Work required -
I would like the lines below, from the one with "Image resolution: width=1031" through the one with "The width and", copied exactly and without any pictures.
START Dataset records
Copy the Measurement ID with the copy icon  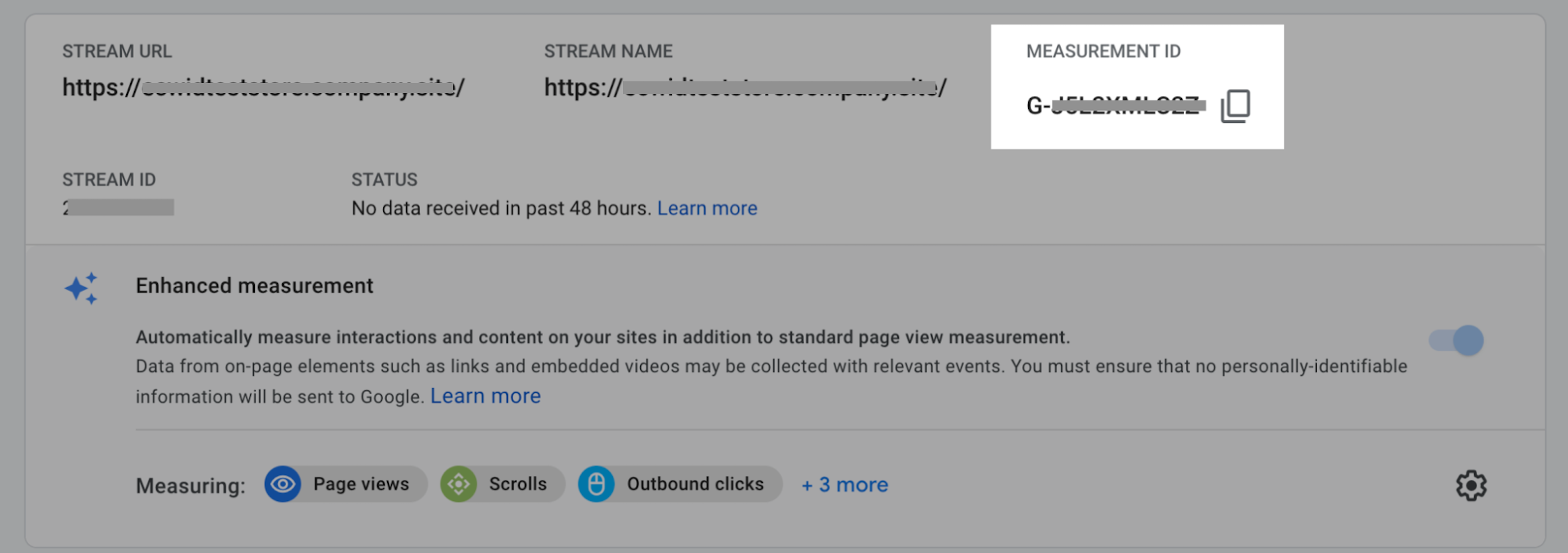point(1235,106)
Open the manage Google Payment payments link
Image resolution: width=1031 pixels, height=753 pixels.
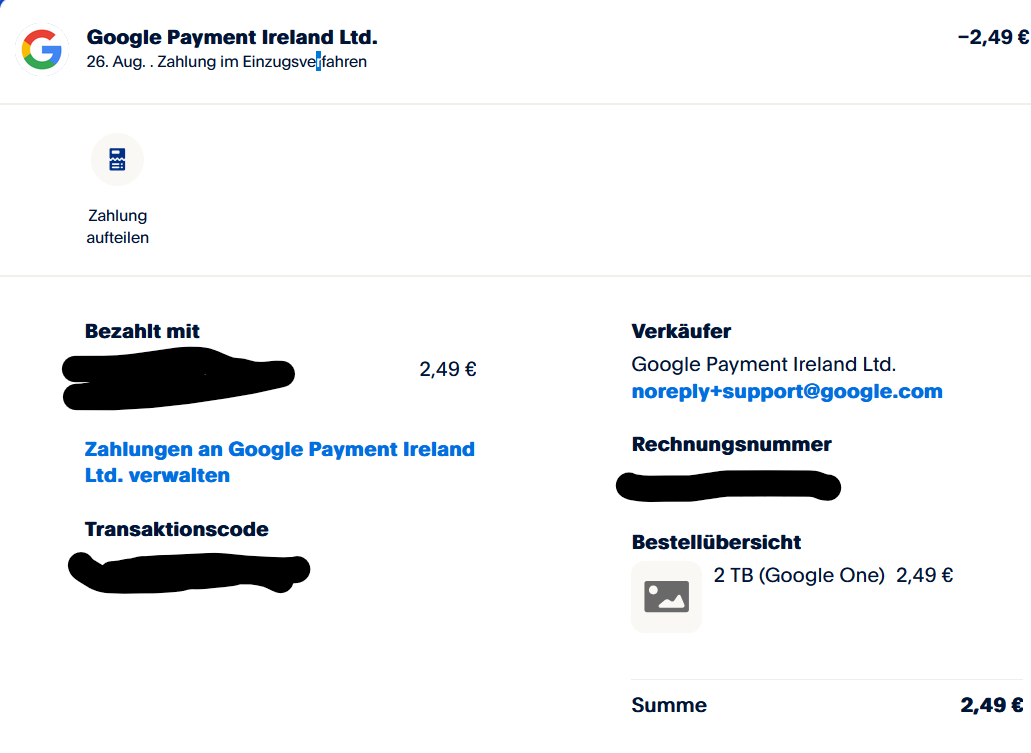[x=279, y=462]
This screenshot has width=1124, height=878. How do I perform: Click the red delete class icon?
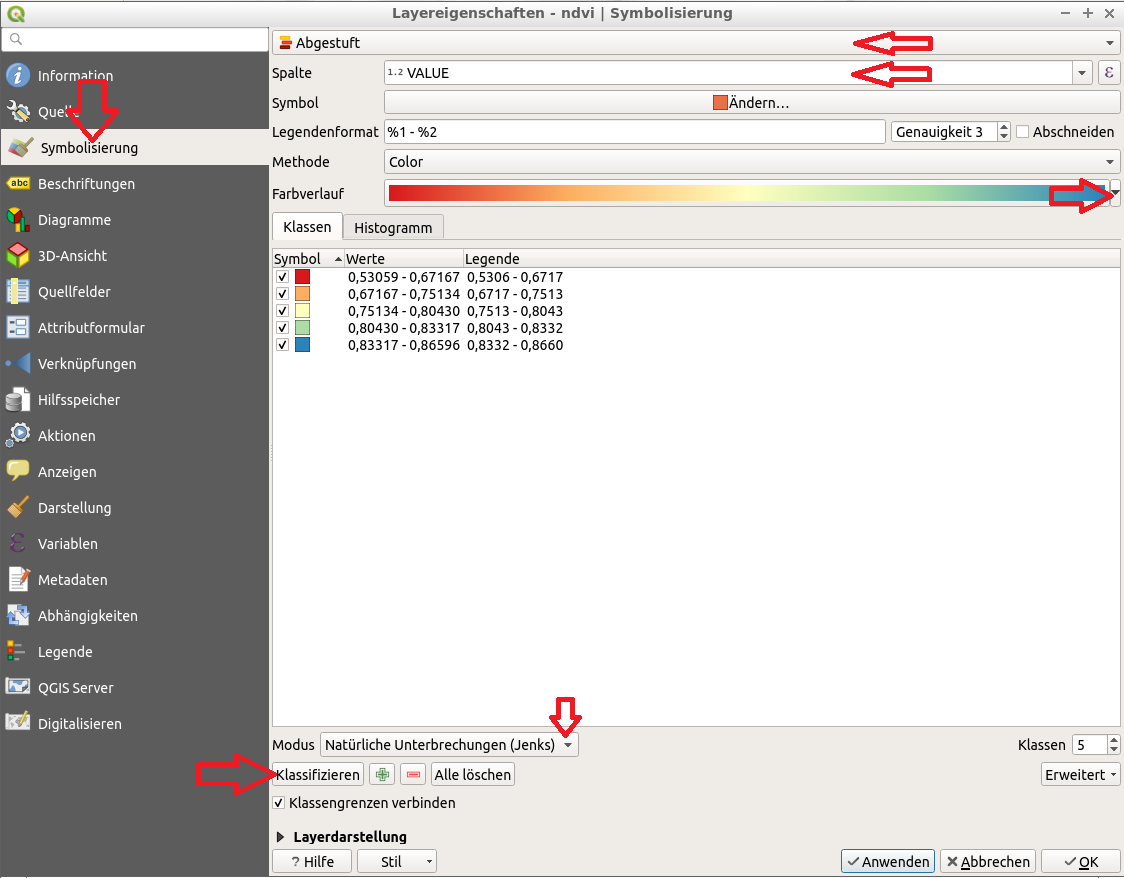pyautogui.click(x=412, y=775)
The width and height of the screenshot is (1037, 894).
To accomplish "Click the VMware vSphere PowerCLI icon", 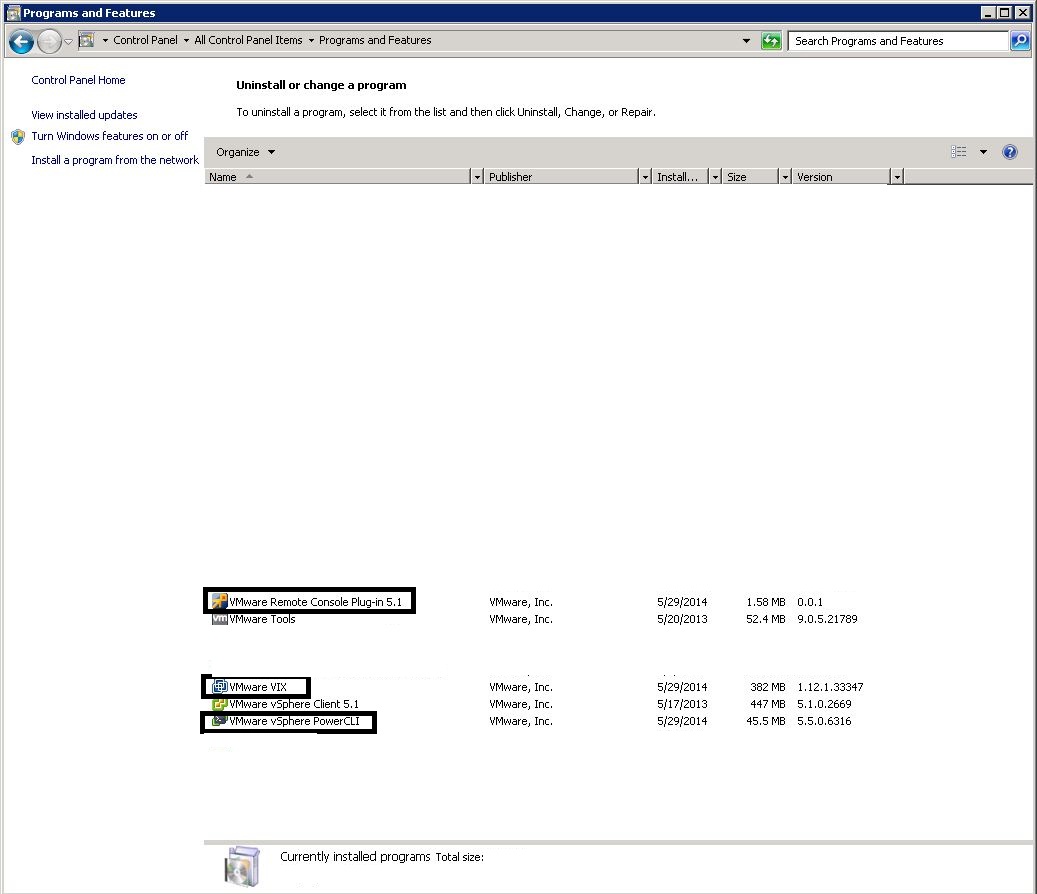I will coord(219,721).
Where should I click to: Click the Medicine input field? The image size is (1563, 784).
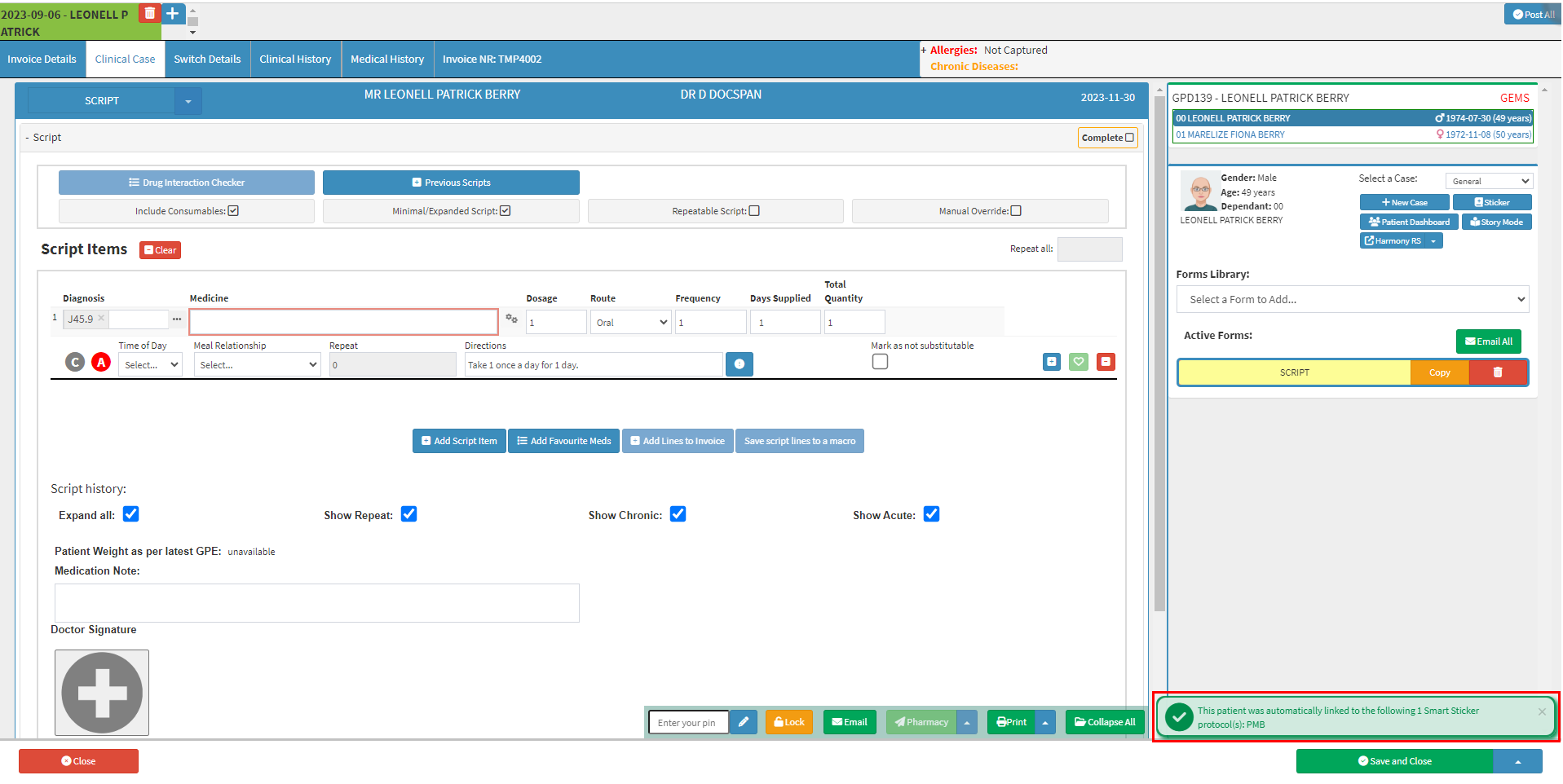coord(343,322)
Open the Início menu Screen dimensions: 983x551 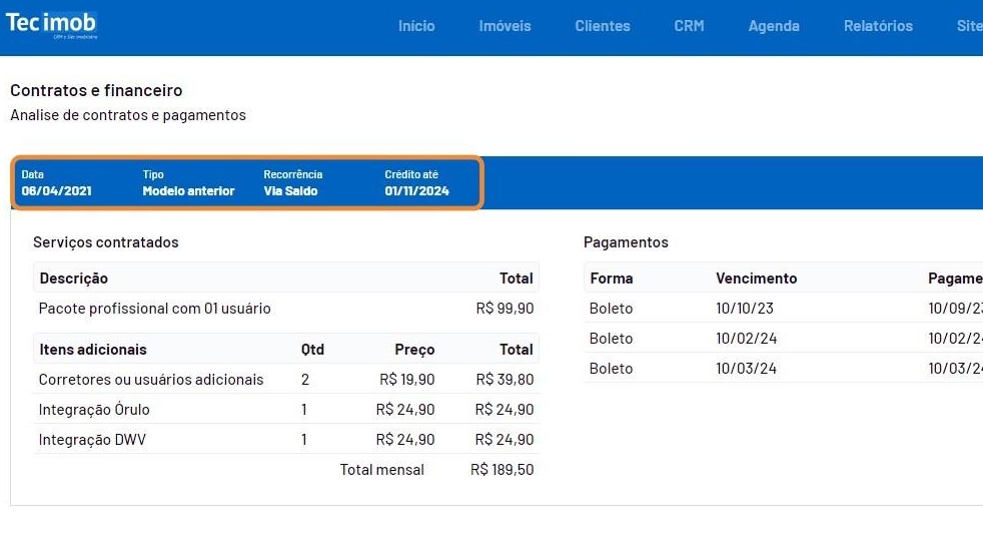coord(416,26)
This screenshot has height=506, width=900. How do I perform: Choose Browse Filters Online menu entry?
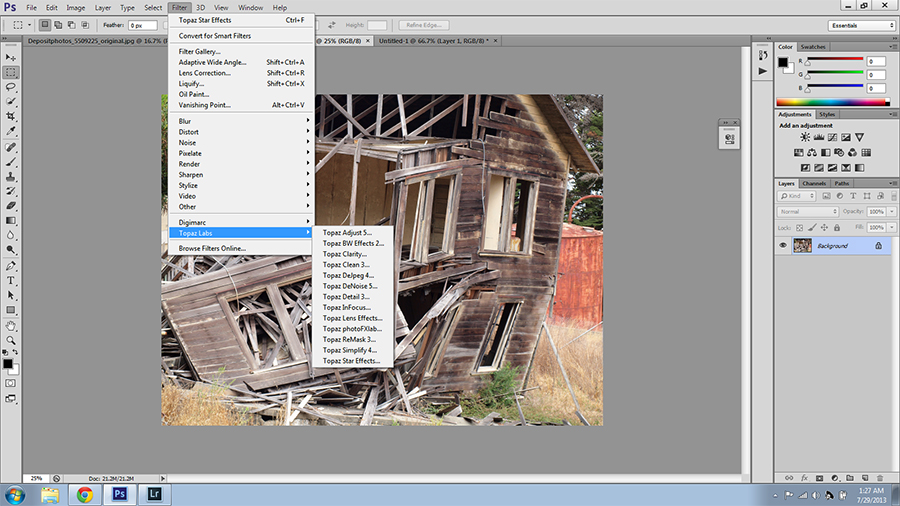pos(212,248)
END Dataset records
Completed exercise -
Image resolution: width=1031 pixels, height=753 pixels.
[x=279, y=462]
This screenshot has width=1124, height=878. How do I perform: Click the red delete class icon?
pyautogui.click(x=412, y=775)
The width and height of the screenshot is (1037, 894).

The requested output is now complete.